A pair of sisters and their father have published a delightful children’s book designed both to make young people laugh and convince them to treat others with kindness.

It all started about three years ago when Libby Schrettenbrunner and her fellow first-graders at Batavia’s Grace McWayne School were working on a writing project in which the students were creating their own stories and reading them aloud.

Libby’s classmates were so enamored with a couple stories she wrote that they asked her to write more.

Before long, Libby’s older sister, Leni, was getting involved. The girls’ father, Mike, saw an opportunity to spend more time with his daughters, and the three teamed up. More stories followed.

Soon, the trio set the goal of getting the two original stories published.

The three sat around the kitchen table and worked on ideas for the book.

“We all brainstormed the words,” Leni said.

“It just kind of came together,” Libby said.

“We always deferred to Libby,” Mike said.

The result is “Pumpkin Head Tom and Mummy Mary, Part I & II,” published by Fulton Books.

Now 9 years old and heading into fourth grade this fall, Libby said the book has a message for young readers.

“We want them to know to be nice to other people,” Libby said. “For kids who feel they don’t fit in, you do fit in.”

Leni, 12, will be a seventh-grade student at Rotolo Middle School, where she clearly has been receiving a cutting-edge education.

Equipped with a special editing application, Leni used her computer tablet to provide the publisher with a concept for the book cover. The finished product is nearly identical to the illustration Leni created.

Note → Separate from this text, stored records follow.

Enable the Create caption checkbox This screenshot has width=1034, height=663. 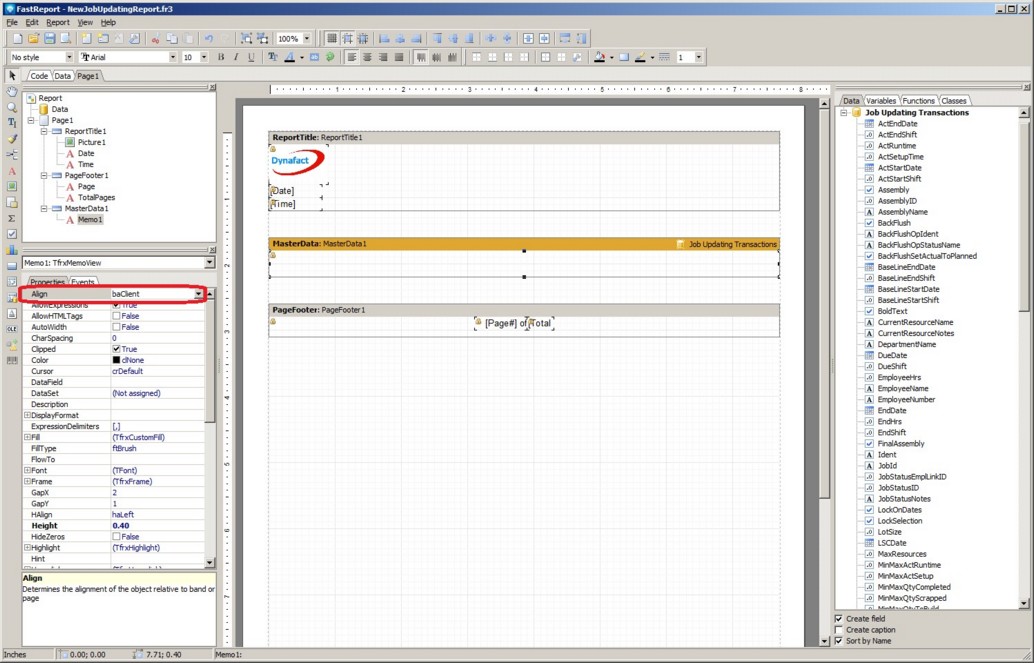click(x=838, y=630)
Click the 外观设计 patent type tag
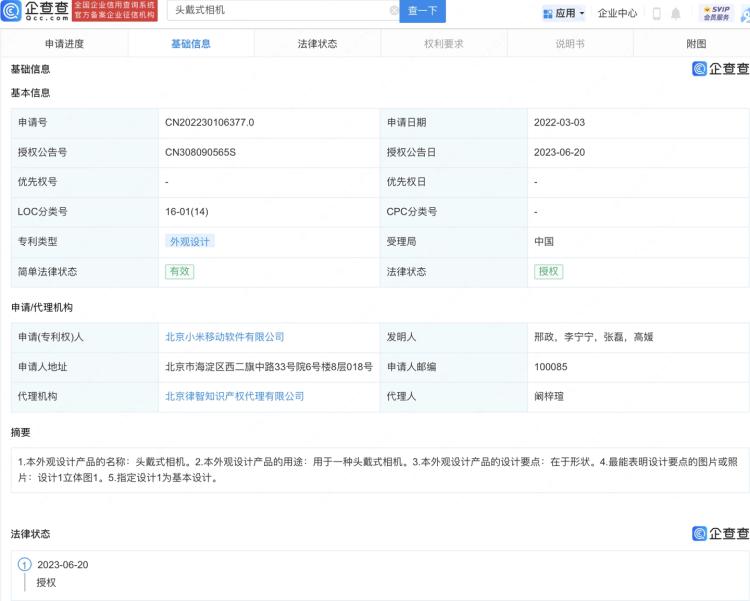 coord(190,241)
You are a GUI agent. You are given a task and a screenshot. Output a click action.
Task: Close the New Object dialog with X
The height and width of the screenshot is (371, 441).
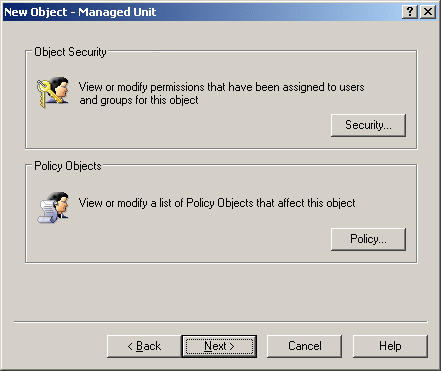(428, 12)
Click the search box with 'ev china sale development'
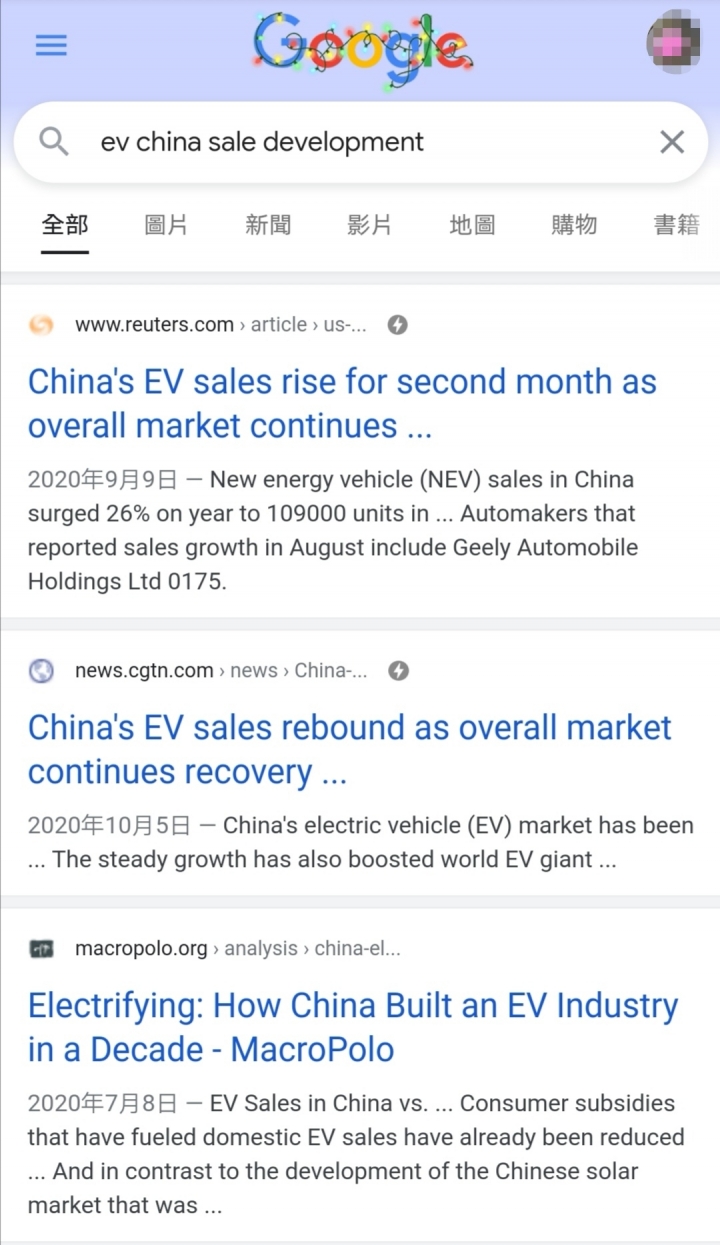Screen dimensions: 720x1245 360,142

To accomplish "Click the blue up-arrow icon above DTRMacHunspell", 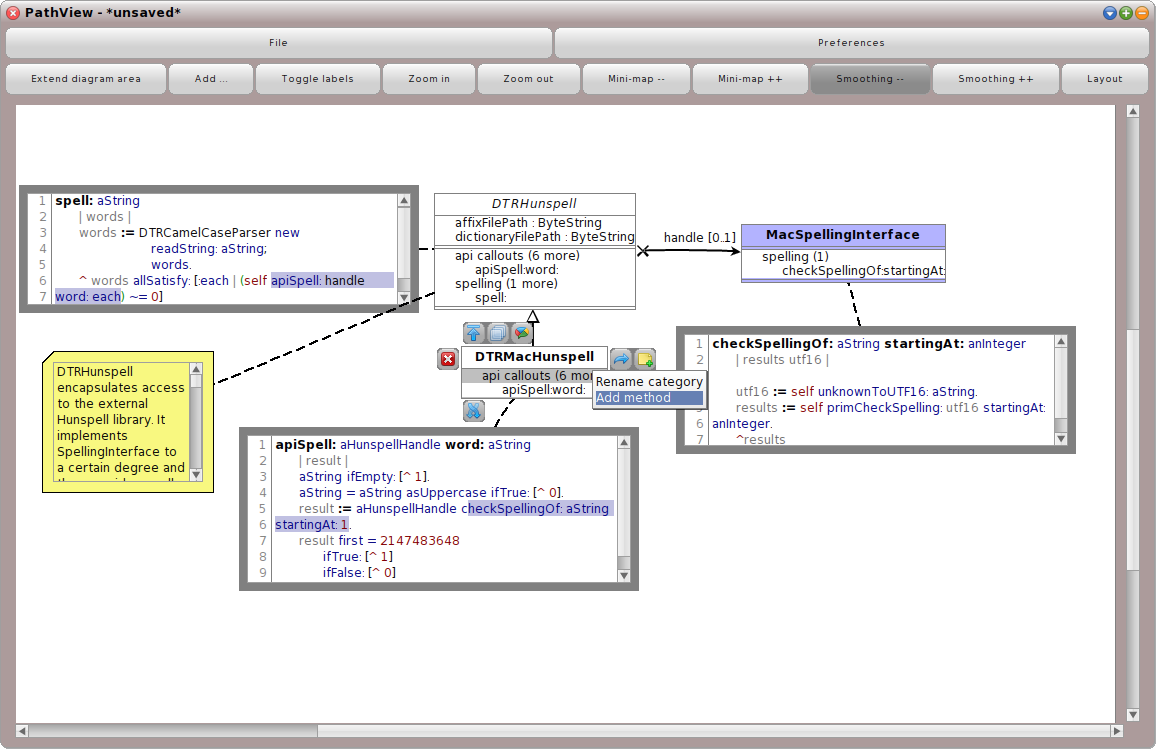I will (x=472, y=333).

Other drawings and sketches, many of them by Mike, were submitted to the publisher, who fleshed out the illustrations.

“They took the book and made it more professional looking,” Leni said. “We were trying to go for a kiddie, spooky book.”

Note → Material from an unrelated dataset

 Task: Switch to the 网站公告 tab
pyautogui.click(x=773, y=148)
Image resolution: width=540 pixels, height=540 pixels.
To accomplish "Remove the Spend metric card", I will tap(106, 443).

The book is spooky in a friendly sort of way, with smiling faces in the illustrations.

“We told the publisher that we wanted more of a kiddie approach,” Leni said.

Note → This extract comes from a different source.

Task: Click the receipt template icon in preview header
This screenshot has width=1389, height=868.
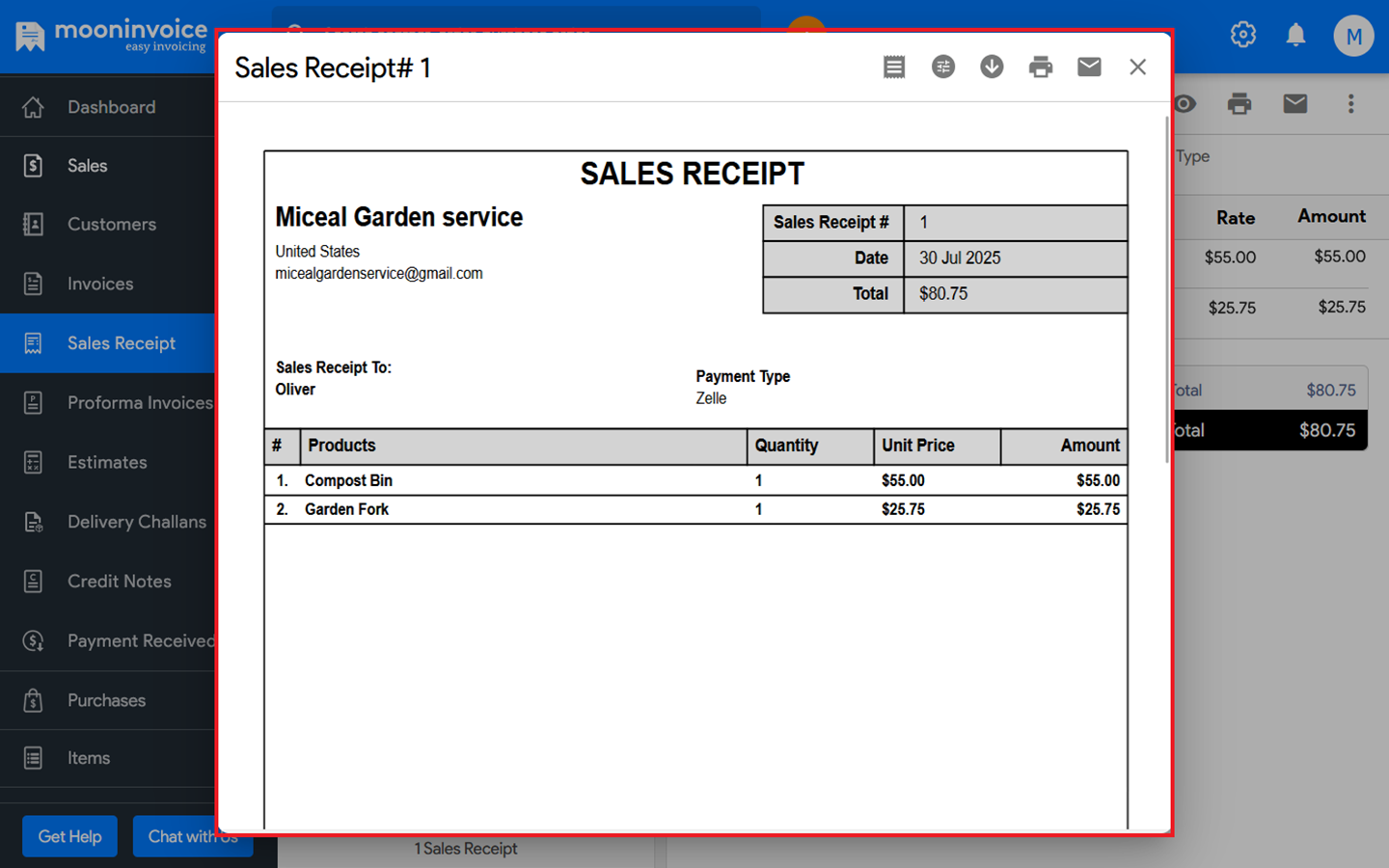Action: click(x=894, y=67)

In the time since the book was published about three months ago, the Schrettenbrunners have been using the power of their creation to reach out to young people.

Using Zoom, Leni and Libby have conducted sessions with first-grade students at McCleery School in Aurora, and second-graders at Anderson School in St. Charles.

The two girls read their book to the classes, talked about their experience in becoming authors, and answered questions from the students.

They also appeared at a book signing at Barnes & Noble in Geneva, where their book is for sale.

The book also is available at Town House Books in St. Charles, and Harvey’s Tales in Geneva.

Most recently, Leni and Libby appeared at a book-reading event at the Peg Bond Center on the Batavia Riverwalk.

Surrounded by a group of youngsters, Libby sat in a chair like a schoolteacher and read the book to the group, taking care to show them the illustrations after reading each page.

Afterward, parents lined up to purchase the book for their sons and daughters.

Their mom, McKinzie, is proud of their book-publishing achievement.

“It’s been great to see them be so mature about this,” McKinzie said.

In addition to the local stores, the book is available at,, Amazon, Google Play, Nook and Kindle.